Bref, je fus complètement livré à moi-même une fois « jeté » à l’Hôtel de l’Amitié, au nord de la ville, près du zoo. Là-bas, il n’y avait que des Chinois « de l’extérieur », soit Hong Kong, Macao et ailleurs. Et un seul employé qui baragouinait vaguement l’anglais. Je profitai de ce coup de chance pour lui demander d’écrire en chinois dans mon petit carnet noir, les phrases essentielles style «Où sont les toilettes » «Combien pour ce plat ? », Où est la gare pour la Grande Muraille ?», mais aussi « Je souhaite louer un vélo ».

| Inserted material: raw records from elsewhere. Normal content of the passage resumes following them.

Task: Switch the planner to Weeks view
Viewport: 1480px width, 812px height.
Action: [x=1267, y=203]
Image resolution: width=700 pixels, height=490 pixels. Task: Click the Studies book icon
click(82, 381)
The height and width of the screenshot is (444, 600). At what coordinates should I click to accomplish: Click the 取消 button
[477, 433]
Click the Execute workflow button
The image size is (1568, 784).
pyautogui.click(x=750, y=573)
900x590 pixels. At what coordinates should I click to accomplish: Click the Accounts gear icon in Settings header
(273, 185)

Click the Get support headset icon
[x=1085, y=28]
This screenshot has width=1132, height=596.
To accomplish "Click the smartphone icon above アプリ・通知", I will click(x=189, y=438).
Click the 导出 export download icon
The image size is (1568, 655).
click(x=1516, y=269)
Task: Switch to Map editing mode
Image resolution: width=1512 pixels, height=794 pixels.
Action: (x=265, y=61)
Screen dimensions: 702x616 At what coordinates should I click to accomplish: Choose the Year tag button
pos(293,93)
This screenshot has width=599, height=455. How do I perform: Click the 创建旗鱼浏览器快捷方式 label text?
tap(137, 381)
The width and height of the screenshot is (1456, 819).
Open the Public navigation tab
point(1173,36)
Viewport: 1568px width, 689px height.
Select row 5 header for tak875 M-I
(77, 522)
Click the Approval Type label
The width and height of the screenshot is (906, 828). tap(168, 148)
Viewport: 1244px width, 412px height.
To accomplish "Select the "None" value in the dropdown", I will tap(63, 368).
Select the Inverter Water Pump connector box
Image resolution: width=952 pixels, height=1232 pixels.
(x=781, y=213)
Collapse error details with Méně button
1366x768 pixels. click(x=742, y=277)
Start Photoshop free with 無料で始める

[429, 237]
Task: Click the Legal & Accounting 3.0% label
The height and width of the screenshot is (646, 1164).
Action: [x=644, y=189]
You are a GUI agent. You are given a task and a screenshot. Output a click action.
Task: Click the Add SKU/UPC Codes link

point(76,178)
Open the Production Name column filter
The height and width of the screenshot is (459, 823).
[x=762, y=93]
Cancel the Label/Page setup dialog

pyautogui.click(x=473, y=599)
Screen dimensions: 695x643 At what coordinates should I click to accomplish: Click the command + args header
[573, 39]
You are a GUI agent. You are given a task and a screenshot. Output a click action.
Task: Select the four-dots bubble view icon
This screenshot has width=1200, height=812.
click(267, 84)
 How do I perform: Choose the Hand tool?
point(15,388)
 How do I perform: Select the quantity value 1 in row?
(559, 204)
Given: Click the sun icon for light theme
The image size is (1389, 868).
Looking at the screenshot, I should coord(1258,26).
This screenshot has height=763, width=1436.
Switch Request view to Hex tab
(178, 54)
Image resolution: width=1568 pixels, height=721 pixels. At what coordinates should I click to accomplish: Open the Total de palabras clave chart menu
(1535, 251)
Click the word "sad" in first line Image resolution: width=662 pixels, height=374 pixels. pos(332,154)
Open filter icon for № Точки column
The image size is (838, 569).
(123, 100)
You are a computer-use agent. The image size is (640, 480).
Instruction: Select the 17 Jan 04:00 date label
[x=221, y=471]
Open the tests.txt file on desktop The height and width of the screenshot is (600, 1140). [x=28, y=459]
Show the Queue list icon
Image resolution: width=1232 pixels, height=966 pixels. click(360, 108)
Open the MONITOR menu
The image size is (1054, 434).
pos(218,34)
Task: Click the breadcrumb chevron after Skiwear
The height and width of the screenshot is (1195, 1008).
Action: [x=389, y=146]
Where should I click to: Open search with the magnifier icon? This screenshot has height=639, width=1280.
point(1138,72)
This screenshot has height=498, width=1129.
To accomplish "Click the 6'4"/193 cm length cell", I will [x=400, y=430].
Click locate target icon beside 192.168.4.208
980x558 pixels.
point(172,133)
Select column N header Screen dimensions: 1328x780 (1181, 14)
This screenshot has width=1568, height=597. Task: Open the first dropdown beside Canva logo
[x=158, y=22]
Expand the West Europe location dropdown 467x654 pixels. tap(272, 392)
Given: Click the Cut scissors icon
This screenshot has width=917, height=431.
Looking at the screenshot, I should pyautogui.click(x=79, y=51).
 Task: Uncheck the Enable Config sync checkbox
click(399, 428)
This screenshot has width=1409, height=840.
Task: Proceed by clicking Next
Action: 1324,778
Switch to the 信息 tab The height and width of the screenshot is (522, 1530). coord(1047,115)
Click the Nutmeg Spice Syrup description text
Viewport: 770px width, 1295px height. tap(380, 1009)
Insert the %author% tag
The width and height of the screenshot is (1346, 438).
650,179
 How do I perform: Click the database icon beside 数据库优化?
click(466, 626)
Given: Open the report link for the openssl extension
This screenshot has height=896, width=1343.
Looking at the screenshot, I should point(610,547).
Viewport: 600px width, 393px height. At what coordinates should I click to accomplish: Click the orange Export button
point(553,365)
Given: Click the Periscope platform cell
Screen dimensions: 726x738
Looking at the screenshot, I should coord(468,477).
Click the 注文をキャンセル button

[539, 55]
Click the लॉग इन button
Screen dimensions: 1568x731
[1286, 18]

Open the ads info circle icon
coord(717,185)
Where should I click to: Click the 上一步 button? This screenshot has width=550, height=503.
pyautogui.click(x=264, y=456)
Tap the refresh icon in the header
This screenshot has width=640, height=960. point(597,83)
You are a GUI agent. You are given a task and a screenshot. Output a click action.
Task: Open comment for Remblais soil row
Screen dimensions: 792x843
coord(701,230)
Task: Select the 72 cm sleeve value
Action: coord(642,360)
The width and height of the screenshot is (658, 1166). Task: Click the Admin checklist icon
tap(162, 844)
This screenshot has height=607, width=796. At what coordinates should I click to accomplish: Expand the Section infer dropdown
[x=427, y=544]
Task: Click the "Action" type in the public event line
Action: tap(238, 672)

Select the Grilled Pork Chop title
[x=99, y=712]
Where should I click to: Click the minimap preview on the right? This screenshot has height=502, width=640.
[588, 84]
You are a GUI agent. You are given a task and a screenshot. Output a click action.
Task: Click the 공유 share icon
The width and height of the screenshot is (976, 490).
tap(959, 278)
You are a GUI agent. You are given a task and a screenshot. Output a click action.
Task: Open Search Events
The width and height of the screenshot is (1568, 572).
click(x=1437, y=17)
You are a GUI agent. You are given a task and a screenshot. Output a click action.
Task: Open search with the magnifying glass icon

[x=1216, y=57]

Car j’ai fait du vélo et Place Tiananmen encore bien ! En star car tout le monde voulait me photographier. Je n’ai que de bons souvenirs de ce trip exotique et de mes repas dans des petits bouis-bouis avec une population étonnée et à qui j’essayais d’expliquer d’où je venais.

Dernièrement, j’ai vu un reportage sur Pékin et j’ai été amèrement déçu. Plus de petits coins sympas dans les rues du quartier des Antiquaires, des autoroutes là où je me baladais à vélo. Indéniablement, ce n’était plus le Pékin que j’avais connu il y a… ben oui, trente-sept ans.

La Costa de ma jeunesse

Pourquoi vous dis-je tout cela ? Parce que ma première réflexion était que je préférerais ne plus retourner à Pékin et garder en moi les merveilleux souvenirs de 1984. Et tout à coup, je me suis remémoré mon expérience à la Costa del Sol, découverte dès 1969.

Je l’ai vu grandir sagement entre Estepona et Marbella, découvert des piscines naturelles avec chutes dans le rio vers Benahavis, passé des soirées guitares avec des gitans à la Cancelada et je revenais souvent avec le plus grand plaisir au merveilleux hôtel Santa Marta.

Jusqu’en 1979. Je suis retourné en 1991 avec ma femme et un couple d’amis et comme il n’y avait pas d’eau dans la piscine de la villa qu’on occupait, je me suis souvenu de «ma» piscine de Benahavis et, ô miracle !, elle était toujours là et intacte ! Le bonheur ! Idem au restaurant Benamara où j’ai retrouvé de vieux copains comme si je les avais quittés la veille. En revanche, je pressentais les ravages de l’immobilier.

Confirmation en mars 2019. Un congrès à la Villa Padierna. Et là le choc ! Le Santa Marta a été détruit et fait place à un chantier avec des tours, l’entrée du Puerto Bañuz était méconnaissable et, si le port n’a pas changé, les bistrots sont des pièges à touristes avec des prix démesurés pour un simple hamburger, la Cancelada était devenu un golf, le Benamara était à l’abandon, mes amis partis. Je n’ai pas osé aller voir la piscine naturelle du Benahavis.

C’est là que je me suis dit qu’il fallait que j’efface de ma mémoire mes dernières expériences et conserve les anciennes. La nostalgie a du bon. Et ceci me rappelle une réflexion entendue lors du premier confinement de 2020.

Une amie s’inquiétait de l’impossibilité pour les jeunes de sortir, de voyager, de découvrir le monde à l’âge où on bouge. Et elle ajoutait: «Nous, au moins, on peut se nourrir de nos souvenirs.» C’était bien vu. C’est pour cela que je me demande s’il est bien nécessaire de revenir dans des endroits qu’on a adorés.

Après tout, le monde est vaste et il y a sûrement encore des petits paradis à découvrir. Pour alimenter la boîte à souvenirs.